Anche conclusa l’esperienza di «Ascolto» hai scovato un sacco di talenti…
«Bocelli innanzitutto. Elisa, Negramaro, Malika Ayane, Avion Travel, Gualazzi, Madame, Lucio Corsi e molti altri. Mi è sempre piaciuto ascoltare le figure nuove della scena musicale e aiutarle a trovare un’identità. Poi ci sono talenti che non ho scoperto io, ma che sono fiera di avere potenziato, come ad esempio Paolo Conte, per il quale negli anni ‘80 abbiamo firmato il contratto discografico con Le Chant Du Monde che ha originato, insieme al lavoro del manager Renzo Fantini, il suo successo internazionale.
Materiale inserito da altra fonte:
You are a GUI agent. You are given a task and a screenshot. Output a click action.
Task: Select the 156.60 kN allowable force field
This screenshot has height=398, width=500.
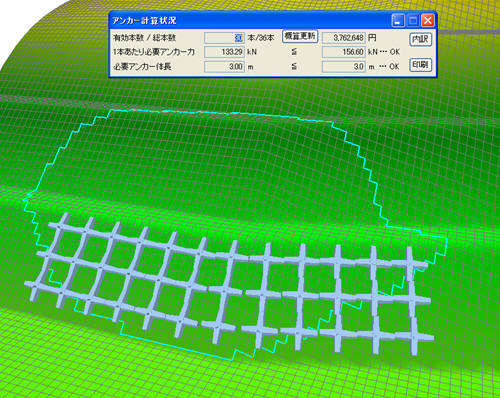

Poi nel 2023 siamo riusciti a realizzare il sogno di portarlo ad esibirsi alla Scala. Ora dell’azienda si occupa benissimo mio figlio Filippo e io posso rivolgere lo sguardo a un tipo di musica che conosco meno, ma che mi affascina moltissimo. Con Anna Leonardi, che ne è responsabile, seguiamo la musica classica e sperimentale, comprese le magnifiche opere di musica assoluta composte da Ennio Morricone, come Partenope, andata in scena con la regia di Vanessa Beecroft in anteprima mondiale al San Carlo di Napoli».

Quanto ti manca tuo marito, scomparso tre anni fa?
«Mi manca il confronto con lui. Era una persona colta, meditativa. Posso dire che mi fa compagnia la sua assenza, tanto mi ha lasciato dentro».

Se sei d’accordo possiamo parlare della tua malattia, che hai affrontato con forza.
«Nel 2017 mi è stato riscontrato un carcinoma invasivo alla mammella. Ho fatto una terapia innovativa che non ha funzionato e poi sono passata alla chemioterapia. Mi sono caduti i capelli a ciocche, il parrucchiere a un certo punto me li ha tagliati con la macchinetta. Mi fecero una parrucca di capelli veri. Perché io volevo andare da mia mamma, che anche lei non stava bene, senza farla preoccupare. Non si accorse di niente. Io sono stata anche recidiva e quindi proseguo cure e controlli e al momento sto bene. Ma quello che più mi aiuta è il lavoro. Mi distrae, mi mette energia, mi spinge a non fermarmi».
Cosa pensi delle nuove frontiere del rapporto tra musica e intelligenza artificiale?
«Dovremmo usarla, non farci usare. Guidarla, non farci guidare. Mi dispiace che siano spariti i dischi, con quelle meraviglie che erano le copertine che erano importanti, non meno del suono. Pensa a quelle dei Beatles o di Battisti o dei Velvet Underground. Però sono felice che stia riprendendo l’acquisto del vinile, dei trentatrè giri. Quando si sente quel suono sembra di riassaporare la musica com’è davvero. Noi siamo analogici, noi ci rapportiamo con la natura e i suoi tempi. Adesso si pretende che un germoglio d’ulivo produca subito meravigliose olive. Ma non è così. Non bisogna avere fretta. Le cose belle hanno bisogno del loro tempo».